Una lapide del '700, alla Certosa di Bologna, segnala un certo Giorgio Pezzoli come «operaio della dottrina cristiana», quasi a fissare nel marmo una scelta di vita e una credenziale per il giudizio di Dio. Pure Clelia fu operaia della dottrina cristiana, e lo fu a tempo pieno, con quello che diceva e con quello che era.

Intorno a lei, a poco a poco, la catechesi delle Budrie fece un salto di qualità; diventò scuola di vita e vivaio di vocazioni. Molte di quelle ragazze che a 13-14 anni si erano inserite nella squadra di catechi­smo, prima come sottomaestre, poi come titolari della classe dei principianti o dei comunicandi, si votarono per sempre a Cristo nel servizio di preghiera e carità.

Occorrerebbe una riflessione molto attenta su questo movimento catechistico, perché è qualificante per la fioritura di doni e di carismi che segnano una straordinaria primavera nella comunità ecclesiale.

Quando Clelia fu cooptata tra le sottomaestre di catechismo, la misero in fondo all'elenco, quasi ultima ruota del carro, perché scarsamente alfabetiz­zata. Poi emerse dal gruppo e rivelò una insospettata capacità di comunicare anche per iscritto. Gli stessi anziani si facevano scolari di questa giovane maestra afferrata dallo Spirito. Ne rimanevano commossi e incantati.

Arrivò a familiarizzarsi con i libri. Pochi e scelti. Una biblioteca da mettere nella madia insieme con il pane. La tradizione accenna qualche titolo: La pratica di amar Gesù Cristo di S. Alfonso, la Filotea del Riva. Si conservano ancor oggi a Le Budrie. Un testo soprattutto esercitò su di lei un influsso decisivo: la «Dottrina cristiana elementare», promulgata dal card. Viale Prelà nel 1860. Questo opuscolo tascabile, memorizzato, insegnato, testimoniato, fu per lei il sil­labario, il manuale ascetico, il dizionario.
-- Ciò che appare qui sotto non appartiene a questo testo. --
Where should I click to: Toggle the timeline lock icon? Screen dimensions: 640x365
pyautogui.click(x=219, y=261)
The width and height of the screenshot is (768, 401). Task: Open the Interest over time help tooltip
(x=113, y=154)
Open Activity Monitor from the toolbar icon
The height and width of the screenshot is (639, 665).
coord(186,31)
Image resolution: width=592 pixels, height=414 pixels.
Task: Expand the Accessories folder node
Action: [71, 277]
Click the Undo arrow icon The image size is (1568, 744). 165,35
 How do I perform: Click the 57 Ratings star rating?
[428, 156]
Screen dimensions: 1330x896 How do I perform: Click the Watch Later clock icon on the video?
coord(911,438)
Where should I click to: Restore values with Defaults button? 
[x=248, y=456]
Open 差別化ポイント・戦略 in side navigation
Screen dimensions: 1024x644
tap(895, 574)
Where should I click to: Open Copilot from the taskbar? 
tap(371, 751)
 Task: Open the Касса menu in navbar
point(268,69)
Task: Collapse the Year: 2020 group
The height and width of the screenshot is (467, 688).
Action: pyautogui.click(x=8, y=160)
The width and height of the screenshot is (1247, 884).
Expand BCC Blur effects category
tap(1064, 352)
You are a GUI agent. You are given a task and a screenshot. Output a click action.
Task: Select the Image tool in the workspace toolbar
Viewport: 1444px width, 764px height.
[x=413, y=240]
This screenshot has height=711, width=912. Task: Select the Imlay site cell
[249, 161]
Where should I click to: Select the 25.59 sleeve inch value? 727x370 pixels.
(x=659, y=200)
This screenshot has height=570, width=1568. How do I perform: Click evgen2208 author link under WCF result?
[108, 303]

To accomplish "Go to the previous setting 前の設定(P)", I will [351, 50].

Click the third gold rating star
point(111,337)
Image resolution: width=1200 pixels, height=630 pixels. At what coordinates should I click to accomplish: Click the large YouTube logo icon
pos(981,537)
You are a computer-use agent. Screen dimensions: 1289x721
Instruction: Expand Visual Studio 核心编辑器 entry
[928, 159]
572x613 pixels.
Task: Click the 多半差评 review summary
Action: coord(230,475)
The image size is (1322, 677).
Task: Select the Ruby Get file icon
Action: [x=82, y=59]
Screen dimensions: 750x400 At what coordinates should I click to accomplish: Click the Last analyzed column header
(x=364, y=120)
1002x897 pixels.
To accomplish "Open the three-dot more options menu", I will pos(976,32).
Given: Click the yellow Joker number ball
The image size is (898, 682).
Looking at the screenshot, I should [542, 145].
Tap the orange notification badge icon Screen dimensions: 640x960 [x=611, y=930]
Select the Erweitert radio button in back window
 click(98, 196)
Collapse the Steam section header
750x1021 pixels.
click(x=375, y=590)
C'era anche un piccolo canale di periodici e di opuscoli che alimentava a ritmo costante le bibliote­che parrocchiali. A questa fonte di aggiornamento dovettero attingere Clelia e le compagne.

Così ai piedi degli alberi, nella sosta meridiana; e lungo gli argini del Samoggia, la sera, le quattro ami­che leggono, conversano e danno vigore ai loro sogni adolescenti. Nasce l'idea di un nucleo di vita contem­plativa e apostolica, e di un servizio di carità che sca­turisce dall'Eucaristia consumata all'altare della comunità di paese, frutto non tanto di una scuola di spiritualità o di una tradizione monacale, ma del germe che il divino seminatore nasconde di buon mat­tino nei solchi della buona terra, bagnati di sudore e di fatica.